Une écriture qui ne comporte pas l'équivalent de deux lettres :

Nous avons appris que l'obligation concerne celui qui écrit l'équivalent de deux lettres. Quelle est la loi lorsque deux nouvelles lettres n'ont pas été écrites ?

  • hamachlim ot a'hat - celui qui complète une seule lettre : il avait devant lui une écriture existante et l'a complétée en écrivant une seule lettre ; cela ne suffit pas.

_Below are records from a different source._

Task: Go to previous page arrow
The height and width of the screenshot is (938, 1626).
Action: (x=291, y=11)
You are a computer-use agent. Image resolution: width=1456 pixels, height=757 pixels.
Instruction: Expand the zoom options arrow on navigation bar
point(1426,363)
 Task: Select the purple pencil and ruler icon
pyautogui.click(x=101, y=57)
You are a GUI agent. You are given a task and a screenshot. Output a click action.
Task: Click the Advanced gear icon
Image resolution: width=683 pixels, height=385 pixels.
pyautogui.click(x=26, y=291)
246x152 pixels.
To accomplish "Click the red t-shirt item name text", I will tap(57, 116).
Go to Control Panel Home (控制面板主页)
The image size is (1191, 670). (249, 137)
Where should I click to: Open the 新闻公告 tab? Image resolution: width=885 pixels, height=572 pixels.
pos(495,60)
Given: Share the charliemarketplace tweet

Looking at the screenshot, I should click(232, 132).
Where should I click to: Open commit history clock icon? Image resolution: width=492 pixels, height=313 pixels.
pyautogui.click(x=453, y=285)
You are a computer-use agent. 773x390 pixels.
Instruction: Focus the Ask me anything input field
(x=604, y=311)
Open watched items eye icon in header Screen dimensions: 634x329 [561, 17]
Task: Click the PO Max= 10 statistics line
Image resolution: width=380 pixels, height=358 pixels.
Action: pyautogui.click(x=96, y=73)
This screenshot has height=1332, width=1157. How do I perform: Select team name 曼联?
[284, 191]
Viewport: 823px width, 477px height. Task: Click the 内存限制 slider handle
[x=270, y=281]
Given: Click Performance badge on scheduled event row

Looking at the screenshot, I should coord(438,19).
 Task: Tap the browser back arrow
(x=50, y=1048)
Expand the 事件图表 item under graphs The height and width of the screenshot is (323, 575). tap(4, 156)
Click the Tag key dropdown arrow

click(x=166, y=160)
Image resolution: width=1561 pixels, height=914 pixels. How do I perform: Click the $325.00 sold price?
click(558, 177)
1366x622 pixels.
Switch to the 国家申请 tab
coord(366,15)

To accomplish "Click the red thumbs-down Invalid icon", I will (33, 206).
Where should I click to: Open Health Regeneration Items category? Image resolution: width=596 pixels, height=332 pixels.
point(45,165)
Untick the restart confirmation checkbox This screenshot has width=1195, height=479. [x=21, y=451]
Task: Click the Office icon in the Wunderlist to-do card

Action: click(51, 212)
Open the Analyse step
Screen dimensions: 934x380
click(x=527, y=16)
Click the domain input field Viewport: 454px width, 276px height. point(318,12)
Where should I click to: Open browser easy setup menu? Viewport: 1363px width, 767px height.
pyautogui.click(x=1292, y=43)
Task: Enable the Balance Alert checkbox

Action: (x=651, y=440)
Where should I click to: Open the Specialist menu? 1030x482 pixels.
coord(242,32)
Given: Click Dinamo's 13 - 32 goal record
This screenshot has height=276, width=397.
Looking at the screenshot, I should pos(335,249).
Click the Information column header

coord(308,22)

  • hame'hadech ktav chénim'ha'k - celui qui rénove une écriture effacée : il avait devant lui une écriture un peu effacée et il souhaite la raviver en écrivant par-dessus ; cela non plus ne suffit pas.

De même, celui qui a l'intention d'écrire une seule lettre et écrit deux zayin : cette lettre, dans l'écriture d'un rouleau de Torah, est en réalité composée de deux zayin, et c'est ainsi qu'elle se présente. Si, d'une manière ou d'une autre, il ne les a pas reliés entre eux, de sorte qu'il se retrouve avec deux lettres, comme son intention était de n'écrire qu'une seule lettre, il n'est pas passible.

Deux lettres qui ne se lisent pas ensemble :

  • Il a écrit ot a'hat bakarka ve'ot a'hat bakora - une lettre sur le sol et une lettre sur la poutre de la maison, et elles sont très éloignées l'une de l'autre.

  • Il a écrit deux lettres al chné kotalim - sur deux murs différents.

  • Il a écrit deux lettres bichné dapé pinkas - sur deux pages d'un carnet.

Dans les deux derniers cas, il est impossible de lire les lettres ensemble, car elles ne sont pas assez proches l'une de l'autre pour être lues d'un seul tenant. Dans tous ces cas, il est exempt, car il ne s'agit pas de l'écriture de deux lettres ensemble de manière durable.

Une seule lettre symbolisant un mot entier :

Quelle est la loi concernant celui qui écrit une seule lettre et place à côté d'elle un guérech, comme cela se rencontre souvent en hébreu, pour signifier un mot entier ? Par exemple celui qui écrit la lettre alef avec un guérech, symbolisant 'adon' (maître), ou la lettre rech avec un guérech, symbolisant 'rabbi'. Voici qu'il a écrit deux choses différentes, mais une seule d'entre elles est une lettre, la seconde n'étant qu'un guérech.

  • Rabbi Yehochoua ben Betéra mé'hayev - il déclare passible, car à partir de cette unique lettre et de ce petit trait supplémentaire, tous comprennent un mot entier.

  • Va'hachamim potrim - les Sages l'exemptent, car il n'y a encore ici que deux lettres.

En résumé : dans cette michna, nous avons énuméré les cas dans lesquels celui qui écrit n'est pas passible : l'écriture avec des matières qui ne se conservent pas ou sur une surface qui ne se conserve pas ; l'écriture d'une manière inhabituelle, avec le dos de la main, avec le pied, avec la bouche et avec le coude ; l'écriture qui ne comporte pas l'équivalent de deux nouvelles lettres, que ce soit par complètement ou par rénovation d'une écriture effacée, ainsi que celui qui a l'intention d'écrire une seule lettre et écrit deux zayin ; deux lettres éloignées l'une de l'autre et qui ne se lisent pas ensemble ; et enfin la controverse entre Rabbi Yehochoua ben Betéra et les Sages au sujet d'une seule lettre symbolisant un mot entier.